• [Exercise]: Nothing but the lines from the one with "Select 俄羅斯冰球 category" through the last line of the data should be restated, each word for word.

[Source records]

○ ○ ○ ○ ○ ○ ○

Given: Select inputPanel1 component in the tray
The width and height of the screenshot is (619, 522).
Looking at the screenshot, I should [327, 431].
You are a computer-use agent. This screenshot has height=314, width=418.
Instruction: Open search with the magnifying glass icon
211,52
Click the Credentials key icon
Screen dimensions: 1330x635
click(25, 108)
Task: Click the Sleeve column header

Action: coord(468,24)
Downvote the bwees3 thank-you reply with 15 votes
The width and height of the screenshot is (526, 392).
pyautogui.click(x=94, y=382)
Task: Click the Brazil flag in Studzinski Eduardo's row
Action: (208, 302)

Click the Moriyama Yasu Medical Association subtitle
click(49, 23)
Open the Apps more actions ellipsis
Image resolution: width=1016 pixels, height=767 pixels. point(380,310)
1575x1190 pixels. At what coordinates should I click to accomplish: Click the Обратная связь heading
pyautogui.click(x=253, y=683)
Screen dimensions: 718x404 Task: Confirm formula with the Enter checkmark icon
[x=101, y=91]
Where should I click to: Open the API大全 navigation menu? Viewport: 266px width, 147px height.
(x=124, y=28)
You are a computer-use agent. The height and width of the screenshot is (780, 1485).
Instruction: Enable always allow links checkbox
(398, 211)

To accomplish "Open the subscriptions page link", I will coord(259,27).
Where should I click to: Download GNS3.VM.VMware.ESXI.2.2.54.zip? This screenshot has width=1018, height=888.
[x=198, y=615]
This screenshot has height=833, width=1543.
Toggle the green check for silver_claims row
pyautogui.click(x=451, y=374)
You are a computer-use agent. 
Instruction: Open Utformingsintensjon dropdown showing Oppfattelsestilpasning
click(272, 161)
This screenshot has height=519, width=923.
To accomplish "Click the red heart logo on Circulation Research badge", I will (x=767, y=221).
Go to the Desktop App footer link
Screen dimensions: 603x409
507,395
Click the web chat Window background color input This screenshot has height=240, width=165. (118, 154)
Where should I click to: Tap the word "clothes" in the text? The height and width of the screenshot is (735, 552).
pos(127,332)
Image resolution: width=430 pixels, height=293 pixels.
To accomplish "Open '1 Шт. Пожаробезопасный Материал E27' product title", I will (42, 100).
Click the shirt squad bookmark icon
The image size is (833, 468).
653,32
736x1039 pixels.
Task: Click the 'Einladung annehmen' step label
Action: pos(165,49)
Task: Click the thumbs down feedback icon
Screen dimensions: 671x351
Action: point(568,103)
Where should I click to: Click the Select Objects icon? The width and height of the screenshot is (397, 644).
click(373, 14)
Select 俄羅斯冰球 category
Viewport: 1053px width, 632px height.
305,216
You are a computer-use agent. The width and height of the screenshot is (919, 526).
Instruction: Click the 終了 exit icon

○ ○ ○ ○ ○ ○ ○

• [Result for this exercise]:
Select 俄羅斯冰球 category
Viewport: 1053px width, 632px height.
305,216
You are a computer-use agent. The width and height of the screenshot is (919, 526).
Instruction: Click the 終了 exit icon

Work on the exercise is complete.